Unsupervised Learning in Next-Generation Networks: Real-Time Performance Self-Diagnosis
Faris B. Mismar, Jakob Hoydis

TL;DR
This paper presents unsupervised machine learning methods for real-time performance self-diagnosis in next-generation cellular networks, enabling anomaly detection and relationship learning between performance measures at edge nodes.
Contribution
It introduces two simplified unsupervised learning applications for real-time network diagnosis on edge nodes, focusing on anomaly detection and performance measure correlation.
Findings
Effective anomaly detection and root cause identification
Clustering reveals relationships between performance metrics
Methods operate in near-constant time for real-time use
Abstract
This letter demonstrates the use of unsupervised machine learning to enable performance self-diagnosis of next-generation cellular networks.
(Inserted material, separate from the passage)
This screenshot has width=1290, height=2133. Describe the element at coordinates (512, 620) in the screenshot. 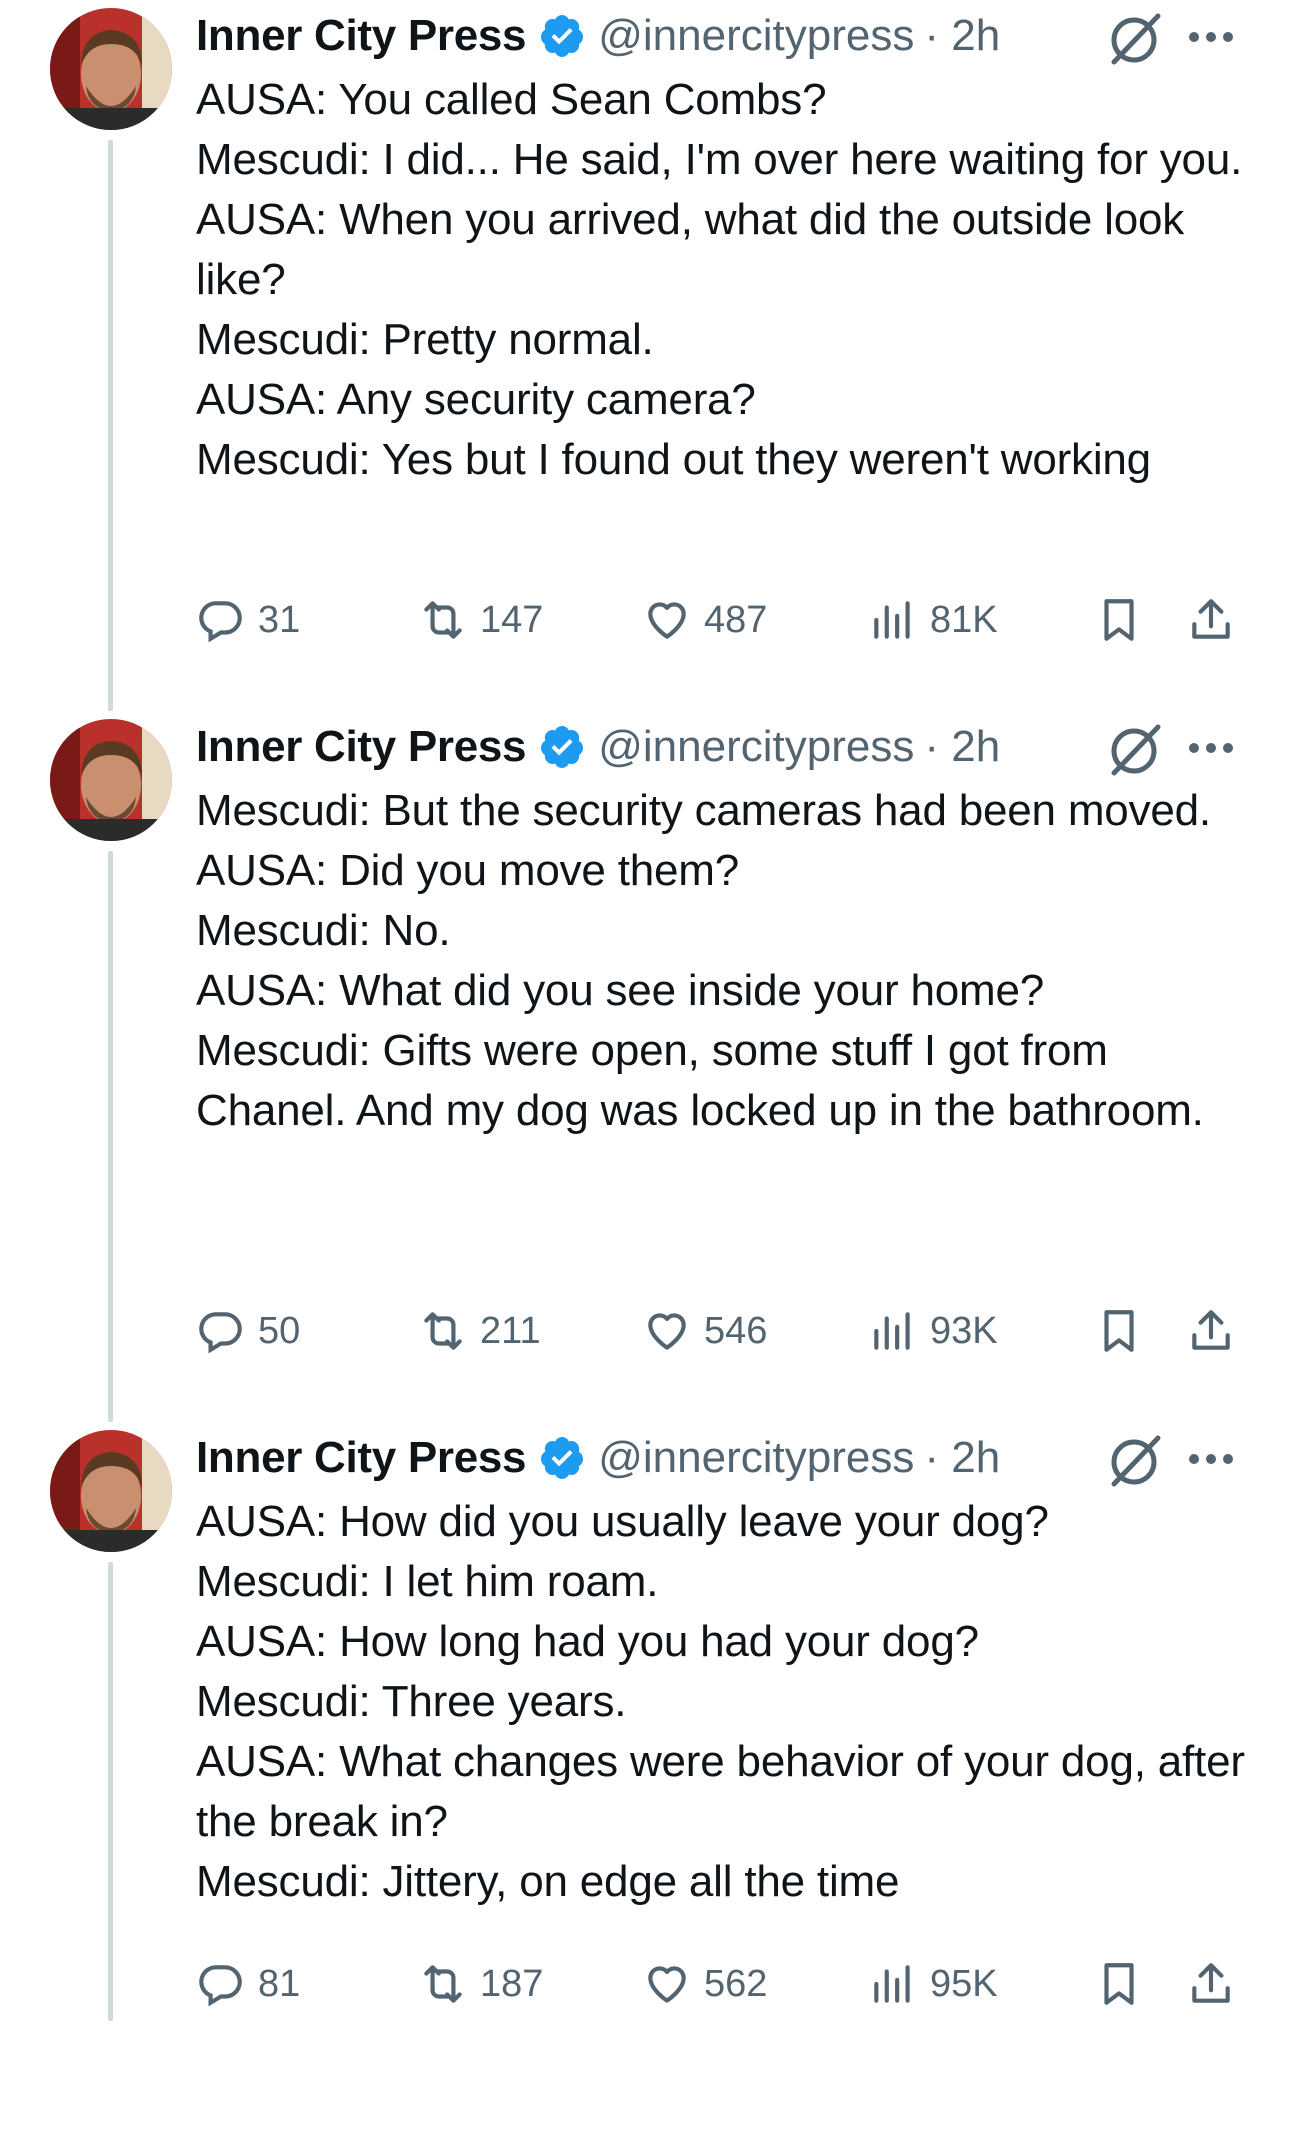

I see `repost-count: 147` at that location.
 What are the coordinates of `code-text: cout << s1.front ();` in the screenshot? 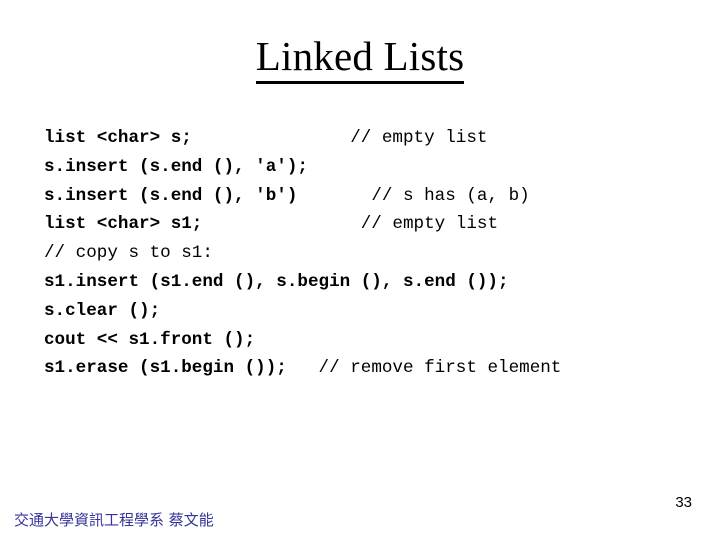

We propose two simplified applications of unsupervised learning that can enable real-time performance self-diagnosis on edge nodes such as the radio access network intelligent controller (RIC). The first application detects anomalous performance and finds its root cause of faults, configuration, or network procedure failures. The second application uses clustering to learn the relationship between two performance measures. Our proposed applications run in near-constant time complexity, making them, combined with subject-matter expertise validation, suitable real-time RIC applications for network diagnosis.